**Activity**.
Only the lines from the one containing "Image resolution: width=768" through the last line of the data below belong in your answer, copied exactly and without pictures.

**Dataset entries**.
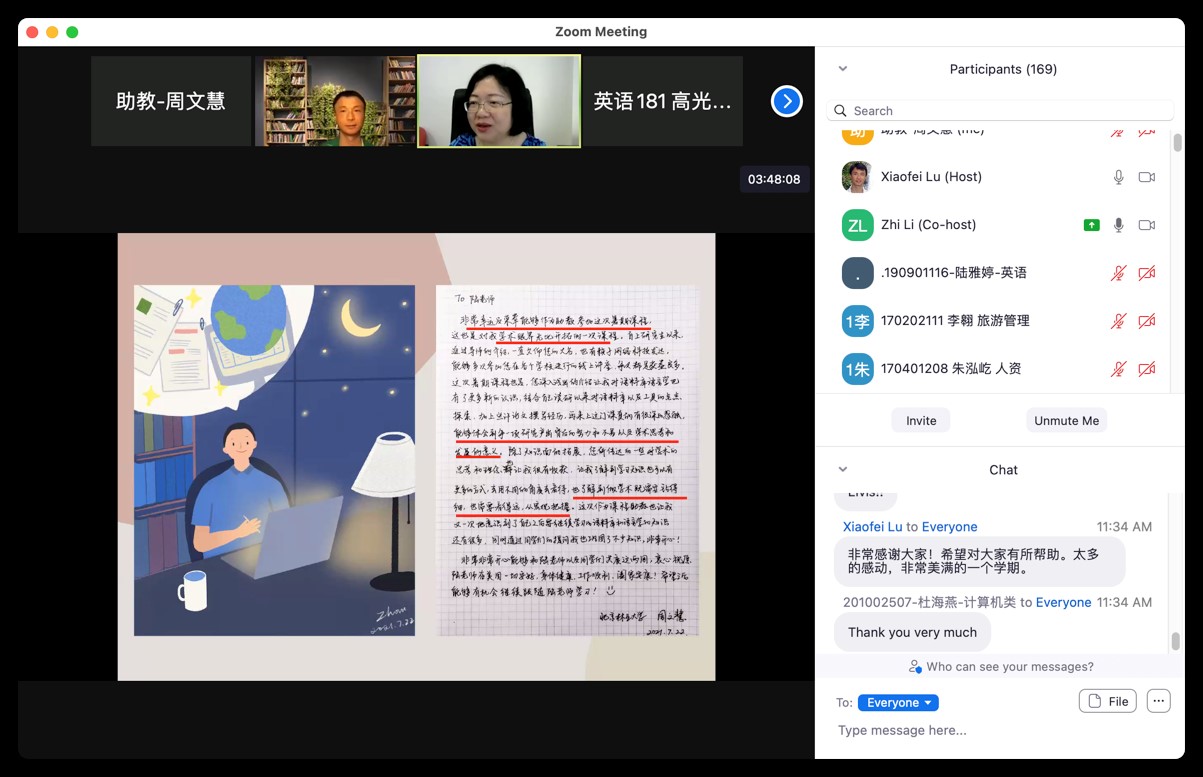Collapse the Chat panel chevron
This screenshot has width=1203, height=777.
(843, 470)
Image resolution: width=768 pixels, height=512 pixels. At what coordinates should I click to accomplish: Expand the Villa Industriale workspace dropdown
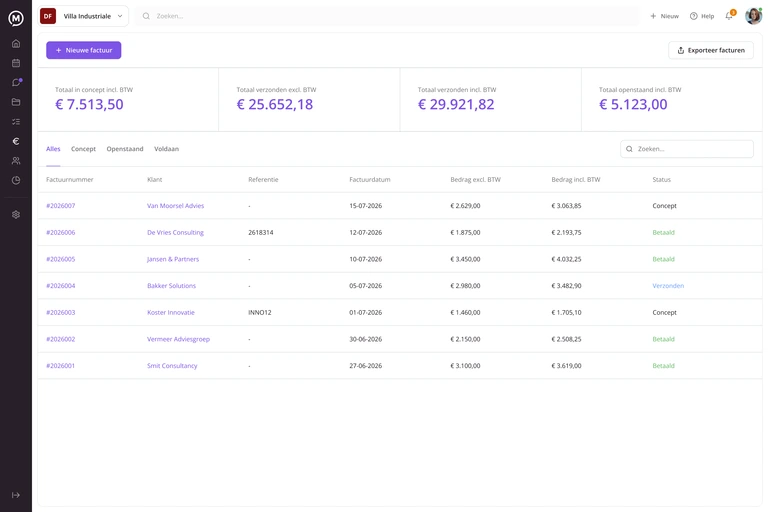tap(84, 16)
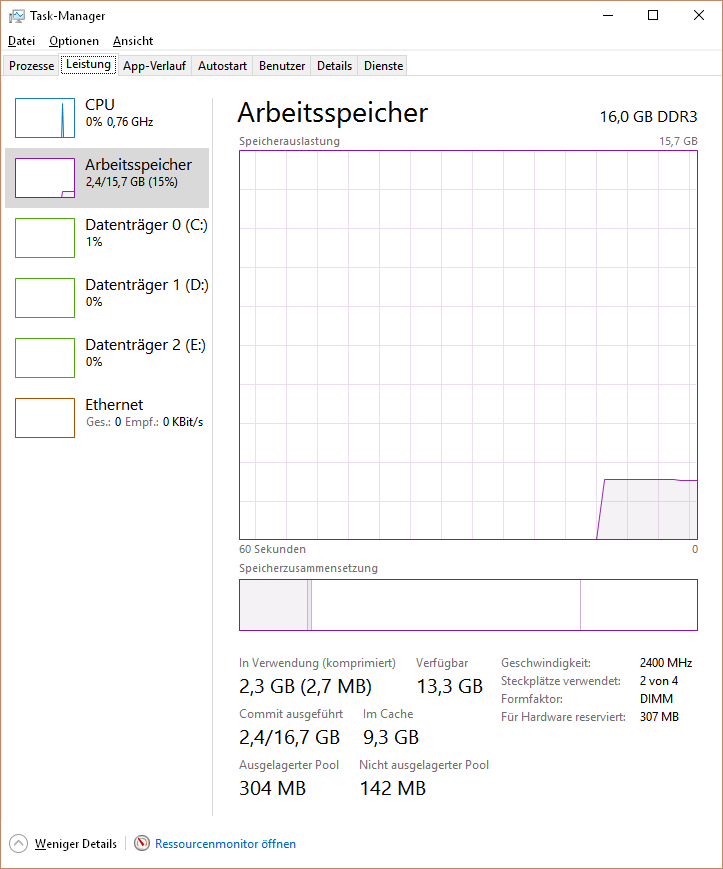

**Answer box**.
Image resolution: width=768 pixels, height=512 pixels. At what coordinates should I click to accomplish: Expand the Villa Industriale workspace dropdown
tap(84, 16)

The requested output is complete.